• DIRECTIONS
Each line from the start of the entries through the line that contains "Task: Copy the" should be output exactly, please.

• DATASET RECORDS
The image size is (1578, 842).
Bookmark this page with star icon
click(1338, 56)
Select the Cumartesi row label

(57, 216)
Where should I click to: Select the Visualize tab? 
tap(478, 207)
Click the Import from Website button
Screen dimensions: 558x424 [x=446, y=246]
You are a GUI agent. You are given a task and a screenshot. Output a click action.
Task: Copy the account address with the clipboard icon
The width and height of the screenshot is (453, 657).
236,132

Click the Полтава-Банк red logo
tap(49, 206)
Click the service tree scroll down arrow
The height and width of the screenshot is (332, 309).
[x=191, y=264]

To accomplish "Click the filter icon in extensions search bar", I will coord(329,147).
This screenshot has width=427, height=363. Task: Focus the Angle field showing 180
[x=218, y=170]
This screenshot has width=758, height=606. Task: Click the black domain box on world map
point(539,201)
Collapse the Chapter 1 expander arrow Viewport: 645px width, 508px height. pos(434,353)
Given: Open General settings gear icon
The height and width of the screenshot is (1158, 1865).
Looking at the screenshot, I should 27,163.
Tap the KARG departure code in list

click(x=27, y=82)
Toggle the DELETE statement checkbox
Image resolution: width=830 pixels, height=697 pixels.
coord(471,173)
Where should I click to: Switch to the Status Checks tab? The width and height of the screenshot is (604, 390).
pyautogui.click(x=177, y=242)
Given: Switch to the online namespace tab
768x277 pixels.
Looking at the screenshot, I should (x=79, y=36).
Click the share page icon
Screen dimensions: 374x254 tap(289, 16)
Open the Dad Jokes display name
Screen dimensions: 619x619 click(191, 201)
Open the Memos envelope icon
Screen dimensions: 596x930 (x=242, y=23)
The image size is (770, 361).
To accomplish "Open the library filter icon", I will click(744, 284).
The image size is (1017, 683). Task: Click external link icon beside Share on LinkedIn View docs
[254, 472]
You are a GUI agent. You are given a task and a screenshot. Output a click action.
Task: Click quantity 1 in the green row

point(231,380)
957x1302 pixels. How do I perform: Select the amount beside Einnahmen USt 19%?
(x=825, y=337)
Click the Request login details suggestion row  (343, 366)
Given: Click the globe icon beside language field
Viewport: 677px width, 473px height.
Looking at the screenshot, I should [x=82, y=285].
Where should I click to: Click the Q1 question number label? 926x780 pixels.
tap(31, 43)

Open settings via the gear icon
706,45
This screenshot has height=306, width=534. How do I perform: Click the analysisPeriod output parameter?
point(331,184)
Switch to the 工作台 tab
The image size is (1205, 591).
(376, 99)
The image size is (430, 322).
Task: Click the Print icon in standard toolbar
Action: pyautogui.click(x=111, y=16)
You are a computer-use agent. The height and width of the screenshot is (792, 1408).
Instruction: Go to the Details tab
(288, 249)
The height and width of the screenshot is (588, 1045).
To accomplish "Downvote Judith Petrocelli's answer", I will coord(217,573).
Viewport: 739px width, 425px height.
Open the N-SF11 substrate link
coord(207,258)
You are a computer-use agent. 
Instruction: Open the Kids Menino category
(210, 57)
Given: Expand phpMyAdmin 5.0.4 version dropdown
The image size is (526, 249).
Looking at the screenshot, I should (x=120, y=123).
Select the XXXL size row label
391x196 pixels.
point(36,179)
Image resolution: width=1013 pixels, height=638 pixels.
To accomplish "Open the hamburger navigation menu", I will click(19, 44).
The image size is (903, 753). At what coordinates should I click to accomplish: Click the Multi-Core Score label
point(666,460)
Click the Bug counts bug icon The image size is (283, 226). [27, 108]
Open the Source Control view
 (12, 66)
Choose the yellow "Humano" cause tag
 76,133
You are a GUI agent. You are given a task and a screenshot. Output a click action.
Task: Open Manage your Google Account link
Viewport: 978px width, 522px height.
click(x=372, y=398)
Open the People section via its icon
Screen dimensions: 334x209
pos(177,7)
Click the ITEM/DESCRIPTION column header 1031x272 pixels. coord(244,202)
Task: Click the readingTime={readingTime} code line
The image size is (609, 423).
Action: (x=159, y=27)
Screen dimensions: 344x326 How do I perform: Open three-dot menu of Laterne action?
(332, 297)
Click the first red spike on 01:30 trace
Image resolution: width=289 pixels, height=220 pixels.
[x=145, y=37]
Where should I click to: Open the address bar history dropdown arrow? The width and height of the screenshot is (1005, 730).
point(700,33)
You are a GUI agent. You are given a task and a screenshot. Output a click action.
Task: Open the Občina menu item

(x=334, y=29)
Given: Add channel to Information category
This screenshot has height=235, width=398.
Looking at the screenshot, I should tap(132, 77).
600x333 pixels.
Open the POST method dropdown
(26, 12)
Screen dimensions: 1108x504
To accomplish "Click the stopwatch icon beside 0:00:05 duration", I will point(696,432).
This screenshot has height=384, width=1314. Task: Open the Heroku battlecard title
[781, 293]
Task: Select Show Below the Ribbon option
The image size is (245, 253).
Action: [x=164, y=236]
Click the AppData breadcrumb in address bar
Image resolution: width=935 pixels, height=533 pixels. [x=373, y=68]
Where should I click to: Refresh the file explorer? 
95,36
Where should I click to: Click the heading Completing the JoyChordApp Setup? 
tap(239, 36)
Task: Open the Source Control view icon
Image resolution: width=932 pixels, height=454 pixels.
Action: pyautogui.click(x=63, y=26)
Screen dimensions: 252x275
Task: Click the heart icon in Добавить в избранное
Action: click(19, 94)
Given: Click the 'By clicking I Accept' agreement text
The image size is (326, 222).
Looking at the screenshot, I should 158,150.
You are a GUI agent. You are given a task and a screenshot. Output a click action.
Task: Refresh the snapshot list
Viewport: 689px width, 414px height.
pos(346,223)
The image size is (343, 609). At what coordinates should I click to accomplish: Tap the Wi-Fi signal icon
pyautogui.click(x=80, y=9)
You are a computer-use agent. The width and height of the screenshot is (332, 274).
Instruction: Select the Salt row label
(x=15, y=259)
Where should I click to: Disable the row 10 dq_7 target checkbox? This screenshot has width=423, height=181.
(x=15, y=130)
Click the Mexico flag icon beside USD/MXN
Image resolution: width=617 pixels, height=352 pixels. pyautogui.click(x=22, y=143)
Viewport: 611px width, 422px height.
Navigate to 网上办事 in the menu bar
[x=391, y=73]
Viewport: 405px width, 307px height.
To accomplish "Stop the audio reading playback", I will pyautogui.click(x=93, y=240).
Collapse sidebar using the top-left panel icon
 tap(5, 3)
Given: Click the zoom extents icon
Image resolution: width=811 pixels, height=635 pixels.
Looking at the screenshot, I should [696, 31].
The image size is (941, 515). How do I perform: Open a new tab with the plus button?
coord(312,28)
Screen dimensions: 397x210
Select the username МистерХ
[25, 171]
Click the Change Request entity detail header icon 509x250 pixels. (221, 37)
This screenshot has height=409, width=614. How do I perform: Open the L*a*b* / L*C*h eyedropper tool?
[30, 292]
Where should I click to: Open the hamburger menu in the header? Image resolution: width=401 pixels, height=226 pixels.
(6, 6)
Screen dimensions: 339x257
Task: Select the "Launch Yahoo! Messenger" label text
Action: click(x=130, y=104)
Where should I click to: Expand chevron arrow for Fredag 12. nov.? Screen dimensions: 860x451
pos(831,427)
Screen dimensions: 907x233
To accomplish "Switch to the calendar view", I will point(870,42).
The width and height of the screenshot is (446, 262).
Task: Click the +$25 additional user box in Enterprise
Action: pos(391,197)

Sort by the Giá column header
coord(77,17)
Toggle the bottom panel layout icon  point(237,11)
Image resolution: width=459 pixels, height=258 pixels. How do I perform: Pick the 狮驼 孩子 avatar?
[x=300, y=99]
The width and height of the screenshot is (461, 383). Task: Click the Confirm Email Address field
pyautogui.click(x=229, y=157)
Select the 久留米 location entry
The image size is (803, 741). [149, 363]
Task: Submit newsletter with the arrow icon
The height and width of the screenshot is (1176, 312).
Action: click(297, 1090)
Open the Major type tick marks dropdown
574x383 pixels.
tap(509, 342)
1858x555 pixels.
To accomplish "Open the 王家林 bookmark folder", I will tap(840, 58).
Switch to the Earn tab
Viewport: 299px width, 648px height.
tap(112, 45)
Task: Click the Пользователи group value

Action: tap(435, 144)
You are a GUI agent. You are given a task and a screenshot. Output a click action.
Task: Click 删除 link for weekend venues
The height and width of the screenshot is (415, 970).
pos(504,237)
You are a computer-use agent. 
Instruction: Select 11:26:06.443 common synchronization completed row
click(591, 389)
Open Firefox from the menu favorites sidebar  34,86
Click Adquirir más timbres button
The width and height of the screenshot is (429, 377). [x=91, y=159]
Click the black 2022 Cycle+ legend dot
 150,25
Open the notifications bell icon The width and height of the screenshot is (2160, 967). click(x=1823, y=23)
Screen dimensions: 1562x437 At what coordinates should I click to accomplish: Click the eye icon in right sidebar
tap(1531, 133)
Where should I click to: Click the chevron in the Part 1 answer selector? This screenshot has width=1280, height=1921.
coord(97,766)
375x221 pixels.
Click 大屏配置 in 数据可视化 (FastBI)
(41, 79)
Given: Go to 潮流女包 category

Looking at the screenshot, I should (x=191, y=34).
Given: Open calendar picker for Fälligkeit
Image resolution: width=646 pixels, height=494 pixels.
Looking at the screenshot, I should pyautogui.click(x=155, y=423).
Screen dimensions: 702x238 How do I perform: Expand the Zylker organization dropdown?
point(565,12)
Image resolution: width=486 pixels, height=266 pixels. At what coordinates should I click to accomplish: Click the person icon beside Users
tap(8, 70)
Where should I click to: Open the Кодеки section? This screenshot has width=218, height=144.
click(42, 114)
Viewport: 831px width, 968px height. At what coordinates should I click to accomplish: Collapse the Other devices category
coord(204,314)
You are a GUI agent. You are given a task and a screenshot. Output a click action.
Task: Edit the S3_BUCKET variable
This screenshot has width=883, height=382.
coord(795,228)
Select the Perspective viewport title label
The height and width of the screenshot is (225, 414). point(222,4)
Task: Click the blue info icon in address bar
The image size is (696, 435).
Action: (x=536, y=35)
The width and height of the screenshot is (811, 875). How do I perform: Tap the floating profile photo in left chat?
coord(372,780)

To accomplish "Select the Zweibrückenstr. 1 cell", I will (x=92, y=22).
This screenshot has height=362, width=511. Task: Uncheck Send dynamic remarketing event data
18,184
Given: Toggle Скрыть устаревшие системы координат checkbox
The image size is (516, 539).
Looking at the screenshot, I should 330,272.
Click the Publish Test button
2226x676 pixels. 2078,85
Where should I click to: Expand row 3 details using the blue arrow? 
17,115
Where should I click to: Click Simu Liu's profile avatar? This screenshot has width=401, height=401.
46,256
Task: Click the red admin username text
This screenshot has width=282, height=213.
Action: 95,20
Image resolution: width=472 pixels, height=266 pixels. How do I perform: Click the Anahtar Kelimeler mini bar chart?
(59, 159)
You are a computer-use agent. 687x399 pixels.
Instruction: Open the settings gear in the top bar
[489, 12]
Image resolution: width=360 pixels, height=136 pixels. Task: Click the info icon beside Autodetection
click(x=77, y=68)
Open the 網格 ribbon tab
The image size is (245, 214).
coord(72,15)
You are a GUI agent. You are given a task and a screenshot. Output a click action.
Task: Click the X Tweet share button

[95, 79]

• EXERCISE RESULT
The image size is (1578, 842).
Bookmark this page with star icon
click(1338, 56)
Select the Cumartesi row label

(57, 216)
Where should I click to: Select the Visualize tab? 
tap(478, 207)
Click the Import from Website button
Screen dimensions: 558x424 [x=446, y=246]
You are a GUI agent. You are given a task and a screenshot. Output a click action.
Task: Copy the account address with the clipboard icon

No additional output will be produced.